Ну, и вообще маразм. Нашла я в буфете бинты какие-то, вату, соорудила себе прокладочку и в трусы засунула. Колька с пацанами убежал, а маман у окна сидит на стуле с железной биркой и нажирается. А я за дверь выглядываю, ушли там клуши или нет. Одна когда тихая осталась, тоже сестричка, ей на фронте где-то там ухо срезало, я прошмыгнула и платьице мамкино отстирала. Действительно, в холодной надо, мне эта тихонька тоже подтвердила. Она, правда, не бухала, у нее другое было. Находило чего-то такое — выходит иногда на улицу, к мужчинам подбегает и шепчет: «Я тебя люблю!». Многие, конечно, и буквально воспринимали. Муж у нее тоже военный был, дядя Степа.
А у нас хорошо было, в большой комнате — балкон. Мамка там веревки приделала, я платьице повесила на солнышко и сижу тоже, смотрю типа на город Саратов. Тут Нинку тетя Катя из садика привела, а мамка — бухая. Я ей дала, короче, булку такую, ну, ты-то, наверное, не помнишь, они назывались: «булочка калорийная». С пудрой сахарной. И говорю, давай, сестрица, во двор к детворе, дома у нас сегодня делать нечего. А сама хожу, чуть ли не каждый час эту фигню в трусах меняю. Хотела книгу почитать, вот, знаешь, столько лет прошло, а до сих пор меня прям душит, что там было в этой книге написано? Так и не узнала. Обложка обычная, называется «Курорт». Даже открыть, блин, не успела, маман заявляется тоже на балкон, с водкой. Ее прям в такие дни как будто жажда какая-то мучила. Вообще, кошмар. Сидит, жрет водку, и не пьянеет, вообще как будто. Под вечер по стенам до койки доползает, и наутро — опять. Жрет. Отец-то тоже жрал, но он как-то выработал норму, с утра, по крайней мере, не начинал. А эта…
Мамка у нас красивая была. Высокая, с черными глазами. А волосы она красила. Блин, я щас думаю, ей же в этом сраном шестьдесят пятом году только сорок лет было, а башка вся седая. Она гаммой красила. А гамма, это, знаешь, такая херня была, что через пять дней корни все выцветали, вот мы на нее и любовались — на седую. В запое, конечно, так-то обычно она следила.

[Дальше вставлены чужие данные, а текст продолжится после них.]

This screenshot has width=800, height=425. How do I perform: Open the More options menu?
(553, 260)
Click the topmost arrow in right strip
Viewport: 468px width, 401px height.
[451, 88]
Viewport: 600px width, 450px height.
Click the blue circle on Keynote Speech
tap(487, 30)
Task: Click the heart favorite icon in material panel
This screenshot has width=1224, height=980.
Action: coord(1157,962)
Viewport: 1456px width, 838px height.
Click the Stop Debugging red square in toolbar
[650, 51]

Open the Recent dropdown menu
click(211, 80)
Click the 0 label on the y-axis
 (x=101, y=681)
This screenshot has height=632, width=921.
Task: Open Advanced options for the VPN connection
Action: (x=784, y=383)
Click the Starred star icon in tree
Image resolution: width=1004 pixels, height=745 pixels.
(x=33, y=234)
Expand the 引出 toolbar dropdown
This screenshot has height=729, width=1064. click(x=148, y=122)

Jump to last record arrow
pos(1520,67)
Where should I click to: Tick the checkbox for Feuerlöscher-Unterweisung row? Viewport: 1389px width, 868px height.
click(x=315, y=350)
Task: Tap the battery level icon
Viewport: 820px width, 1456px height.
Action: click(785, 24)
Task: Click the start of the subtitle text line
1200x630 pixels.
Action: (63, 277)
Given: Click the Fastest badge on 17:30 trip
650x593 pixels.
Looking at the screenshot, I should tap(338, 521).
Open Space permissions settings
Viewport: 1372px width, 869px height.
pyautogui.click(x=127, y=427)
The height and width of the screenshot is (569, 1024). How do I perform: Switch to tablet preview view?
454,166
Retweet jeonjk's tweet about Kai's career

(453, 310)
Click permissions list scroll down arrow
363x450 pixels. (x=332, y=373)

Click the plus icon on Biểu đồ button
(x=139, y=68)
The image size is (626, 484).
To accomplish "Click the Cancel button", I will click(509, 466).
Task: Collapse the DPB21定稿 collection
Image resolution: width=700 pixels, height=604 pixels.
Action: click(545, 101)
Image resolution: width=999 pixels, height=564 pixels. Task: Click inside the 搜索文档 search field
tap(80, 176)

Ну, и сидели мы с ней рядом, от нее водкой так сладко еще пахло, и чего-то мне жалко ее стало, я ее обняла и говорю: «Мам, я влюбилась, причем жутко и ужасно, а он ничего обо мне не знает». А она мне говорит, типа, знаешь, я тоже думала, что любовью спастись можно. Троих детей родила. Любила вас, сиськой кормила, ходить учила, говорить, а потом все как-то разом закончилось. Нельзя, она сказала, человека любить. Вернее, можно любить, пока он человеком еще не стал, пока он маленький малыш, ничего не знает, не понимает и не умеет. Собаки, говорит, кошки — вот кого любить надо, они же просто машины для любви, а люди — нет.